● **Problem to work on**
Each line below from the one containing "You are a computer-use agent. Viewport: 1279px" through the one containing "Task: Click the Electricity" is to be given again exactly, and no line outside that span.

● **Source data**
↓↓↓

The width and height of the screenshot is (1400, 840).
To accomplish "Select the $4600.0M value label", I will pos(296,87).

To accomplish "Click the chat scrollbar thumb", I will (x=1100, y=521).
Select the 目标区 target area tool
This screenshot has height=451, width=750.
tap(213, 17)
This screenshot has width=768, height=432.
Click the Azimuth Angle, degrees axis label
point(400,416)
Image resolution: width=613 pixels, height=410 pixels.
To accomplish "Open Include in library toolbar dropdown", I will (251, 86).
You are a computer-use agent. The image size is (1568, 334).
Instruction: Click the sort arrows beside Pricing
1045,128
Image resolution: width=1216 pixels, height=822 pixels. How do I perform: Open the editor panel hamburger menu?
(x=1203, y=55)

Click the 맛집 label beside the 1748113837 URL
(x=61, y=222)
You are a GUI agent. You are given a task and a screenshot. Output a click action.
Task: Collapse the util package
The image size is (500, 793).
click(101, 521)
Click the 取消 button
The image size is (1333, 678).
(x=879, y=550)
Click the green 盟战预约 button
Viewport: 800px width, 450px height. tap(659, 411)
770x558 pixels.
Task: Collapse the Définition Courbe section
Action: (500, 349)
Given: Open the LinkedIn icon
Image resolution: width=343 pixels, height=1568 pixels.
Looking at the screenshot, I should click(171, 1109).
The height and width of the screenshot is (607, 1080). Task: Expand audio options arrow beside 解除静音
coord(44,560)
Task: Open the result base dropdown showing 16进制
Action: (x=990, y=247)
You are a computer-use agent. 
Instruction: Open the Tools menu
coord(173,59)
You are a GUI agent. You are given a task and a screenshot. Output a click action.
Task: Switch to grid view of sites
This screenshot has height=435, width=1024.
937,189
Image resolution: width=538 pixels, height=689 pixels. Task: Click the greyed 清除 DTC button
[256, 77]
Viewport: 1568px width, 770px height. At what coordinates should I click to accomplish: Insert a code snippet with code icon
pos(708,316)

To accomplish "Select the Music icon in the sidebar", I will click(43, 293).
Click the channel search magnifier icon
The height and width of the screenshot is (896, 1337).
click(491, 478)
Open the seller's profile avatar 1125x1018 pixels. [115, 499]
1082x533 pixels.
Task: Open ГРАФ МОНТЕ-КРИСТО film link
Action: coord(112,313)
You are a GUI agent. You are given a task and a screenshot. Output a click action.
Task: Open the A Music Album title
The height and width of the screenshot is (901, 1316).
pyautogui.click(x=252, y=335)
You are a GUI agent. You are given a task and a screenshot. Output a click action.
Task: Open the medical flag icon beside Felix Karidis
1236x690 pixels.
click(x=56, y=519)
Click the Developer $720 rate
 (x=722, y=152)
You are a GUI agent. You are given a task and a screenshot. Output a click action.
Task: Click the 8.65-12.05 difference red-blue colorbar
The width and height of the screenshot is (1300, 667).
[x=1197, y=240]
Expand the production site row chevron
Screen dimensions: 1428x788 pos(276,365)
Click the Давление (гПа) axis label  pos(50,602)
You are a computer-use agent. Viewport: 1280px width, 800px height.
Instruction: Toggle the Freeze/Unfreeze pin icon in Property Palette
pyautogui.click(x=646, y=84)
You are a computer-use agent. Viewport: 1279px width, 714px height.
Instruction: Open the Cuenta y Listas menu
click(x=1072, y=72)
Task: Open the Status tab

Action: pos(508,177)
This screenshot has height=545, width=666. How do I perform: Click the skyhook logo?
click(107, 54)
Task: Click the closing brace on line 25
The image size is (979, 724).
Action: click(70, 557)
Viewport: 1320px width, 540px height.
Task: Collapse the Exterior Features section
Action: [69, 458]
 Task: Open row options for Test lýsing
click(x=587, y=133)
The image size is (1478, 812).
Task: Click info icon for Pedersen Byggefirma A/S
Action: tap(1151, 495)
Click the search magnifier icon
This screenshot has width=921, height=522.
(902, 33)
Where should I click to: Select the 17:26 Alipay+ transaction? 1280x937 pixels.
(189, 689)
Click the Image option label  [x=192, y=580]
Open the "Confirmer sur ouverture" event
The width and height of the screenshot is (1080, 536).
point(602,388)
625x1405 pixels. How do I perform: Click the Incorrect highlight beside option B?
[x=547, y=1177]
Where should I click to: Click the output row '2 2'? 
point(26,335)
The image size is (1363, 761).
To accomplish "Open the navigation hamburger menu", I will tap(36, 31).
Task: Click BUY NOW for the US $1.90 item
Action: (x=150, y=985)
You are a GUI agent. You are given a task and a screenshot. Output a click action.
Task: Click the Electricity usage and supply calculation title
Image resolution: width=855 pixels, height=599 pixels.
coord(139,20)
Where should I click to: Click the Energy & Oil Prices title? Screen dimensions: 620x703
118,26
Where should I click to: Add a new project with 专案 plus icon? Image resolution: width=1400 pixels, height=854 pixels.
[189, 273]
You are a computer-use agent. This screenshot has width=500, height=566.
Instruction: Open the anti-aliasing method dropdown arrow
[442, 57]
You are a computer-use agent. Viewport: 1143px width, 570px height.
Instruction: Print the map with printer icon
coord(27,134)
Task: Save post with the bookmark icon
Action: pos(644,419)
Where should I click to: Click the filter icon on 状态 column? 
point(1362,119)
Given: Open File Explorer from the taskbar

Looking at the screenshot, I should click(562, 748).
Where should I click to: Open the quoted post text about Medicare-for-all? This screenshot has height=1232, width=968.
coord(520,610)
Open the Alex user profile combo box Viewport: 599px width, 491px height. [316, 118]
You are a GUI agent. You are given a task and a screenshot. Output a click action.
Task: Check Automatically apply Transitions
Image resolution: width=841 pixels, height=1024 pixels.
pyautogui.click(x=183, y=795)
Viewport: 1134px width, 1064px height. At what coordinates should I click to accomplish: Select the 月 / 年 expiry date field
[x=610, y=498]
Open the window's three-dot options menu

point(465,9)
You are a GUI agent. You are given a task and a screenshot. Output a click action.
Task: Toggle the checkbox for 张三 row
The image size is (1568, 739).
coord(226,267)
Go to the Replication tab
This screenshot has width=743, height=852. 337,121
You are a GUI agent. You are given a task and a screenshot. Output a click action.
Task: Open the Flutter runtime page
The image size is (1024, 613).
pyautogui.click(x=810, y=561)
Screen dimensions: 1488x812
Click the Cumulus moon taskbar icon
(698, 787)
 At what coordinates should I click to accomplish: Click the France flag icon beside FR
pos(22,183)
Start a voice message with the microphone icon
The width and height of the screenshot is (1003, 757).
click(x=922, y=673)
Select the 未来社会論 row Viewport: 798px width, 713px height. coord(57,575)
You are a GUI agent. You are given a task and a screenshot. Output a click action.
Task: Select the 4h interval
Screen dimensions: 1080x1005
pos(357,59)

↑↑↑

● **Task output**
You are a computer-use agent. Viewport: 1279px width, 714px height.
Instruction: Open the Cuenta y Listas menu
click(x=1072, y=72)
Task: Open the Status tab

Action: pos(508,177)
This screenshot has height=545, width=666. How do I perform: Click the skyhook logo?
click(107, 54)
Task: Click the closing brace on line 25
The image size is (979, 724).
Action: click(70, 557)
Viewport: 1320px width, 540px height.
Task: Collapse the Exterior Features section
Action: [69, 458]
 Task: Open row options for Test lýsing
click(x=587, y=133)
The image size is (1478, 812).
Task: Click info icon for Pedersen Byggefirma A/S
Action: tap(1151, 495)
Click the search magnifier icon
This screenshot has width=921, height=522.
(902, 33)
Where should I click to: Select the 17:26 Alipay+ transaction? 1280x937 pixels.
(189, 689)
Click the Image option label  [x=192, y=580]
Open the "Confirmer sur ouverture" event
The width and height of the screenshot is (1080, 536).
point(602,388)
625x1405 pixels. How do I perform: Click the Incorrect highlight beside option B?
[x=547, y=1177]
Where should I click to: Click the output row '2 2'? 
point(26,335)
The image size is (1363, 761).
To accomplish "Open the navigation hamburger menu", I will tap(36, 31).
Task: Click BUY NOW for the US $1.90 item
Action: (x=150, y=985)
You are a GUI agent. You are given a task and a screenshot. Output a click action.
Task: Click the Electricity usage and supply calculation title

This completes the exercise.